■ **Data records**
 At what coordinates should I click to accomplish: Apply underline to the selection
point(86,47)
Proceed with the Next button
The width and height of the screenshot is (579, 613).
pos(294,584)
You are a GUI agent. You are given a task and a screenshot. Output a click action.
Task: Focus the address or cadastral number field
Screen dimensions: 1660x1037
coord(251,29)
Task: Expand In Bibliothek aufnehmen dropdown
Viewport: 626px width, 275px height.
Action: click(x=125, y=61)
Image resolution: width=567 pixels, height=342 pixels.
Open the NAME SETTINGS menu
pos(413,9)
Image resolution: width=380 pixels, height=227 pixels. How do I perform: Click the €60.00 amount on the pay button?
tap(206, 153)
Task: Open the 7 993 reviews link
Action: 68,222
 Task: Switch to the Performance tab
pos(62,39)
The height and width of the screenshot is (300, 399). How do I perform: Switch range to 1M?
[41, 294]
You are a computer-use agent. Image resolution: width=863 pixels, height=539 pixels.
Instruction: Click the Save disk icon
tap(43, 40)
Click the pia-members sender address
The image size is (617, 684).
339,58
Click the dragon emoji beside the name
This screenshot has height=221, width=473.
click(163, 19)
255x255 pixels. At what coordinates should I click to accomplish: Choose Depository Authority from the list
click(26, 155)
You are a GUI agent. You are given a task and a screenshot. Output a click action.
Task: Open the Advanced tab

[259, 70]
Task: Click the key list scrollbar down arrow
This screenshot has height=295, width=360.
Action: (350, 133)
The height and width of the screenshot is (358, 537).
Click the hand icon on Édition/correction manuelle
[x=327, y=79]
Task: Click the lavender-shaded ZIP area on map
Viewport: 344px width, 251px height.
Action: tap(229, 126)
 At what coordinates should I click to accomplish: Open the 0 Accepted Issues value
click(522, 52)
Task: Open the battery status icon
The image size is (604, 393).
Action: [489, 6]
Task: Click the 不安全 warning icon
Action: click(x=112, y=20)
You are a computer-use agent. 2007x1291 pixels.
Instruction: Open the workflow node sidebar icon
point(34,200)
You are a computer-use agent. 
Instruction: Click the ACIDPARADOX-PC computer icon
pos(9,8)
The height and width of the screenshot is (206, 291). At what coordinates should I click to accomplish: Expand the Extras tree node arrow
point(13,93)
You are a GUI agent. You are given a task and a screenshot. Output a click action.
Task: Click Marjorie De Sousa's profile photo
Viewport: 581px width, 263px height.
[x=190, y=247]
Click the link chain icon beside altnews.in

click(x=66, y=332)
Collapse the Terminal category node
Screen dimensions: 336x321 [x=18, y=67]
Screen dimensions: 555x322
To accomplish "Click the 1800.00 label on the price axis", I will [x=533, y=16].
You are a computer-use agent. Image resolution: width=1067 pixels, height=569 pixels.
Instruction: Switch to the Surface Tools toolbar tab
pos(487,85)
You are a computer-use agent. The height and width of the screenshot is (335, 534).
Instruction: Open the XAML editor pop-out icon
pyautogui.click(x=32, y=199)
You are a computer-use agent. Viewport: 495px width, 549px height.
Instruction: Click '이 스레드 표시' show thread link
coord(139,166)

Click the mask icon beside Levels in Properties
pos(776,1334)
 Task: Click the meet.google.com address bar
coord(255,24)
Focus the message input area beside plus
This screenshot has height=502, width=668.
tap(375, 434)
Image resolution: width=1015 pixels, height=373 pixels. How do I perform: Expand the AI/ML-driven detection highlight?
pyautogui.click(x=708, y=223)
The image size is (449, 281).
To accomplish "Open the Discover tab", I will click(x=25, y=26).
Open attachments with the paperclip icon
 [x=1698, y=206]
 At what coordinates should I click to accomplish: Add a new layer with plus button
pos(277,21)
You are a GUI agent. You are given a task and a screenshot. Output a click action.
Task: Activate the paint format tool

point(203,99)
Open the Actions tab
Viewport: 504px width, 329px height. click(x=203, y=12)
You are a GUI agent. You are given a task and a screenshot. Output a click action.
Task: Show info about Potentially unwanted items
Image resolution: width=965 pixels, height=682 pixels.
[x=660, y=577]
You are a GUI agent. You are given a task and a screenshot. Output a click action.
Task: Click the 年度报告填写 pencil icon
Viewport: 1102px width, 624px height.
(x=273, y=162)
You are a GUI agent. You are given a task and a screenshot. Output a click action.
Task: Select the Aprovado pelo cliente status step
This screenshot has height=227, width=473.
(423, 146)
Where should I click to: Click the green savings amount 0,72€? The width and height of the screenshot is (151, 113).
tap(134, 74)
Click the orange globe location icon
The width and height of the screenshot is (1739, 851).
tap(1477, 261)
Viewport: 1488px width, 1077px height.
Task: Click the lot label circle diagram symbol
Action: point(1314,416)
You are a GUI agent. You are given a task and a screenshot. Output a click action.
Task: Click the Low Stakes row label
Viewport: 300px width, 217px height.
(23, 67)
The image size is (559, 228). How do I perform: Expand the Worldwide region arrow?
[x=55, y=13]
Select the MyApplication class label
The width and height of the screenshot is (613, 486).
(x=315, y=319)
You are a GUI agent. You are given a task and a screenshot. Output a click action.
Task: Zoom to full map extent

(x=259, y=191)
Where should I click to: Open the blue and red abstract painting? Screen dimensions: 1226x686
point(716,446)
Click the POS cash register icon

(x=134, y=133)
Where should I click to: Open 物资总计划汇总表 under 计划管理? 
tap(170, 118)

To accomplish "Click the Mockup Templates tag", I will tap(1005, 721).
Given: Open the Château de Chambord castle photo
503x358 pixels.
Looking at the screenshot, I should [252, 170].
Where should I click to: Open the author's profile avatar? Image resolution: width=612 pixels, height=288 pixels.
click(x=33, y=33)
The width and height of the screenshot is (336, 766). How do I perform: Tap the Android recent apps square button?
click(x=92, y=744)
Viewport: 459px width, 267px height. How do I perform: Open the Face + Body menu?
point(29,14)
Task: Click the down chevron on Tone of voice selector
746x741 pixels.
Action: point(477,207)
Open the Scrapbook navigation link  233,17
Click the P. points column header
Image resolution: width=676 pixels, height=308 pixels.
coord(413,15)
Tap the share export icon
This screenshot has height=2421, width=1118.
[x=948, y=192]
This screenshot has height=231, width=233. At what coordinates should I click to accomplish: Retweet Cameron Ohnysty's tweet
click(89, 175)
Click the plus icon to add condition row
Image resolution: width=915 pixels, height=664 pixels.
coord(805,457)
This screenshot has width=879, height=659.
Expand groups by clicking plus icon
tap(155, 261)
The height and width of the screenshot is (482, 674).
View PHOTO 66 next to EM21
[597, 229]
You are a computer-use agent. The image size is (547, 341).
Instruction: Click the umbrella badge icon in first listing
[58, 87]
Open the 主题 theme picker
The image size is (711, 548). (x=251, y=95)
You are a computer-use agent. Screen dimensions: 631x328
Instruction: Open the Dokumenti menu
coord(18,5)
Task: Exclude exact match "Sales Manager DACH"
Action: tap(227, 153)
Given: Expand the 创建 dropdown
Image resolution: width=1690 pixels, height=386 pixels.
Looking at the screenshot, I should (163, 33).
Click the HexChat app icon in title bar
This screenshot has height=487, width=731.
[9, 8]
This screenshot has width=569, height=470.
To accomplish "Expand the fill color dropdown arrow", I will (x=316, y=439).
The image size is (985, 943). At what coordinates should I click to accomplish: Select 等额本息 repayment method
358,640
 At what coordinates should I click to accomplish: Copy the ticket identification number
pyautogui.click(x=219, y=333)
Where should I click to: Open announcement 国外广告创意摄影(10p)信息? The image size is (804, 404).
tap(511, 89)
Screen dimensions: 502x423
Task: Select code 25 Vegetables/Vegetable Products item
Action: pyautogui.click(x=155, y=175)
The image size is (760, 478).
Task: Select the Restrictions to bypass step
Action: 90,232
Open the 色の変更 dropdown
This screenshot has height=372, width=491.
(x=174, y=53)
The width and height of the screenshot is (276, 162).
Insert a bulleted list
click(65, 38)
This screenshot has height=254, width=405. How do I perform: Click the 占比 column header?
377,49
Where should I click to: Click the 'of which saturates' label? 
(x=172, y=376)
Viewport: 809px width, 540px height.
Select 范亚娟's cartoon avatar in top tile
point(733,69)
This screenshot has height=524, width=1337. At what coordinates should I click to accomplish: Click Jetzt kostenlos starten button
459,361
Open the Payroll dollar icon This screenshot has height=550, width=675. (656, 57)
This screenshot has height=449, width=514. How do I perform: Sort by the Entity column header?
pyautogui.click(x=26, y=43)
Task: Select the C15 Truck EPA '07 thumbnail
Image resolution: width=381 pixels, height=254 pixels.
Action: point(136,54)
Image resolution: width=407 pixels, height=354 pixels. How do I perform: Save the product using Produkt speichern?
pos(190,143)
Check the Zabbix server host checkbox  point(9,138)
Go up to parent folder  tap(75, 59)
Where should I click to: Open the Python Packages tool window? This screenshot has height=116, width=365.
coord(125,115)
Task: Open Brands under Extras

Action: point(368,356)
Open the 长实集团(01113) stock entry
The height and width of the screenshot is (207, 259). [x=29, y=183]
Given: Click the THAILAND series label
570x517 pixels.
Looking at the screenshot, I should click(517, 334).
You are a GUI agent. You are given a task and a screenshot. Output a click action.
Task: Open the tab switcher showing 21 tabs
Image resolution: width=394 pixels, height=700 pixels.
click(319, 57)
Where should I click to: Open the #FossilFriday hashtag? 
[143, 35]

■ **Task**
Please copy exactly the lines from the first line of the records above through the line containing "Task: Focus the", including both, and nothing more.

■ **Solution below**
 At what coordinates should I click to accomplish: Apply underline to the selection
point(86,47)
Proceed with the Next button
The width and height of the screenshot is (579, 613).
pos(294,584)
You are a GUI agent. You are given a task and a screenshot. Output a click action.
Task: Focus the address or cadastral number field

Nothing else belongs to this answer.